### Problem statement
Copy the lines verbatim, from the line containing "The width and height of the screenshot is (1306, 924)." through the line containing "pos(439,114)".

------ Records for this task ------

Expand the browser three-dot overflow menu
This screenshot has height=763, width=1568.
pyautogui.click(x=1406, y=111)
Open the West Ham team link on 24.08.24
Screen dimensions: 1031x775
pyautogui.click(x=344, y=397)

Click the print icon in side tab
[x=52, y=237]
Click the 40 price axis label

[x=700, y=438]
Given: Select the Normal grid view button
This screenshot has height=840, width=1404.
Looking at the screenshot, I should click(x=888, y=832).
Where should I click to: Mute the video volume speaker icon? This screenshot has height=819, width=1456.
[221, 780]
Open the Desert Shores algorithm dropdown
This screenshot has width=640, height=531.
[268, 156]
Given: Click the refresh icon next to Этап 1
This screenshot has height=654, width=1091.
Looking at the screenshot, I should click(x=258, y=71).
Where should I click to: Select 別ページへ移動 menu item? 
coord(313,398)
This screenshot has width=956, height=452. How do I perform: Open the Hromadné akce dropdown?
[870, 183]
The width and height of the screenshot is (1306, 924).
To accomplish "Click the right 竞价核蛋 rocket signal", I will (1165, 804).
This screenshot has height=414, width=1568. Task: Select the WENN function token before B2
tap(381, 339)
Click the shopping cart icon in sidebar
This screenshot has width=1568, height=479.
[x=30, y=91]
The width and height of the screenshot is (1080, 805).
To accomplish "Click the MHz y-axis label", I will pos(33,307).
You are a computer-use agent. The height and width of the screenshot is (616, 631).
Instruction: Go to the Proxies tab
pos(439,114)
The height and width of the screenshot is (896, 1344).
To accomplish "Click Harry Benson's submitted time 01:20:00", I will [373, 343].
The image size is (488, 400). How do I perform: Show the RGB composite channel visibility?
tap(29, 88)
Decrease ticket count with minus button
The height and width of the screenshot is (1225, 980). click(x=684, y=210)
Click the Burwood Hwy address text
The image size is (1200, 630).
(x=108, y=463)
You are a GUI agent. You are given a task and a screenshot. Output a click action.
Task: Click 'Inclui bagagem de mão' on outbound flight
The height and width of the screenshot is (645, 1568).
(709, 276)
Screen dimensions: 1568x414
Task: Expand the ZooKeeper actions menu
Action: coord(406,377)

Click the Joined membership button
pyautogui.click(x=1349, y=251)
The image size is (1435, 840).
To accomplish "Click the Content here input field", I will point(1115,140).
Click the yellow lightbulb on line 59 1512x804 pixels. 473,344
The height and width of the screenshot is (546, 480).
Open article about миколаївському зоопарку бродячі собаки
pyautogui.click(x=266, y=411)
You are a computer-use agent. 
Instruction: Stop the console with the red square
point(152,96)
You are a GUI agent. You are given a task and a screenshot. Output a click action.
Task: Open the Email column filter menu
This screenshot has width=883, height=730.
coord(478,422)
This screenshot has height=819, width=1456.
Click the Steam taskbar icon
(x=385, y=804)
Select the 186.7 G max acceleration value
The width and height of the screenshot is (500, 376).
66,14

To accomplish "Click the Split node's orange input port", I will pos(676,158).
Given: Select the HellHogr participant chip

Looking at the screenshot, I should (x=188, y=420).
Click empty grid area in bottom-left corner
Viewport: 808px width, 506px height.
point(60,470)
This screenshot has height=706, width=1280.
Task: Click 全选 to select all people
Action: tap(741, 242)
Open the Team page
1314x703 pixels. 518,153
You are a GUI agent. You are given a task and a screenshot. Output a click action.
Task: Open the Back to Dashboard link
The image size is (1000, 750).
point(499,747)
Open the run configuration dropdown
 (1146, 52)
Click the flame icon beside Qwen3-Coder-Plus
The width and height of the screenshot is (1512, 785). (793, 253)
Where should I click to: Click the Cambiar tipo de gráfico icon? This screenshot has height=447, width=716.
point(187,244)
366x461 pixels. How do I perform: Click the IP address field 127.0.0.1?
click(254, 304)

------

### Solved exercise
The width and height of the screenshot is (1306, 924).
To accomplish "Click the right 竞价核蛋 rocket signal", I will (1165, 804).
This screenshot has height=414, width=1568. Task: Select the WENN function token before B2
tap(381, 339)
Click the shopping cart icon in sidebar
This screenshot has width=1568, height=479.
[x=30, y=91]
The width and height of the screenshot is (1080, 805).
To accomplish "Click the MHz y-axis label", I will pos(33,307).
You are a computer-use agent. The height and width of the screenshot is (616, 631).
Instruction: Go to the Proxies tab
pos(439,114)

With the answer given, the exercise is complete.